Brigitte Chartreux

Directrice du CRL Franche-Comté de 2014 à 2017

Un si beau festival est un cadeau !
En arrivant en Franche-Comté, j’ai songé à ceux qui l’avaient imaginé et lui avaient donné ce nom ouvert à l’infini… Les Petites Fugues, c’est une aventure et avant tout un équipage embarqué au long cours. Tout est pensé, réfléchi, lu, commenté, organisé, outillé, équilibré, chaque édition se réinvente. L’ouvrage se prépare : faisons un point ! Je m’entends prononcer cette phrase un nombre incalculable de fois, les petites et grandes réunions se succèdent : se coordonner sans cesse, débattre, imaginer, rire, s’interroger ; les maillons s’emboîtent les uns dans les autres jusqu’à la dernière heure.

Et la fête commence, les auteurs arrivent !
L’accueil, c’est si important l’accueil, les petits mots, le sourire sur le quai de la gare, la feuille de route parfaite, les bénévoles disponibles, les repas concoctés avec chaleur.
La route s’étire, de jour comme de nuit, on a l’œil rivé sur la météo. Y aura-t-il de la neige cette année ? L’accompagnateur entend les questions ou le silence de l’auteur, il rassure, confirme que « si, si, il y aura du monde ce soir », il le mène jusqu’à la rencontre entre son livre si précieux et ce public inconnu. Parfois la bibliothécaire tremble un peu, le collégien hésite puis ose poser une question, l’auteur reçoit et donne. Et c’est le relâchement autour d’un verre, des éclats de rire, des regards, un repas avant le retour, l’envie de prolonger, mais il est déjà tard.
Chaque rencontre littéraire a sa propre histoire, elle s’est bâtie loin en amont avec tant d’heures de lecture, avec soin et enthousiasme, et laissera des traces longtemps encore.

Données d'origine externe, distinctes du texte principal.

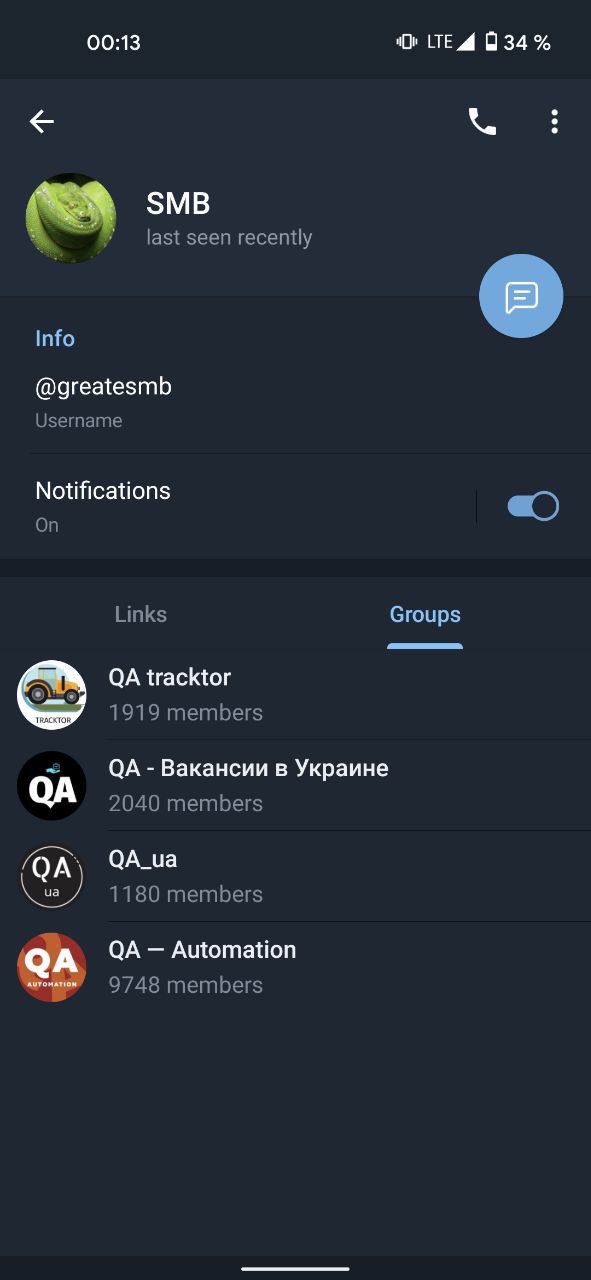591x1280 pixels.
Task: Tap the black QA Вакансии group avatar
Action: (52, 786)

Aujourd’hui je me souviens…
Les noms des auteurs s’égrènent, le souvenir des rencontres surgit, puis s’éloigne, les décors se plantent, les paysages colorés ou saupoudrés de neige défilent derrière la vitre.
La galerie de portraits tourne, s’arrête sur l’un, sur l’autre, revient en arrière. Des visages par centaines sont gravés, tous ces personnages qui font que Les Petites Fugues existent. Je me souviens de l’intensité, je ressens la fatigue des derniers jours, je relis les échanges de SMS le soir, chaque membre de l’équipe assurant aux autres qu’il est bien rentré, je vois l’auteur qui doute ou se réjouit, j’entends une lecture qui traverse et touche une salle entière.
Et s’impose à moi le sentiment joyeux d’avoir osé l’audace, d’avoir su avec certitude que la réussite de ce festival singulier est une question de partage.
Les mots, les images et les émotions ont laissé une empreinte, parfois la nostalgie fait irruption, mais les livres sont là, toujours vivants.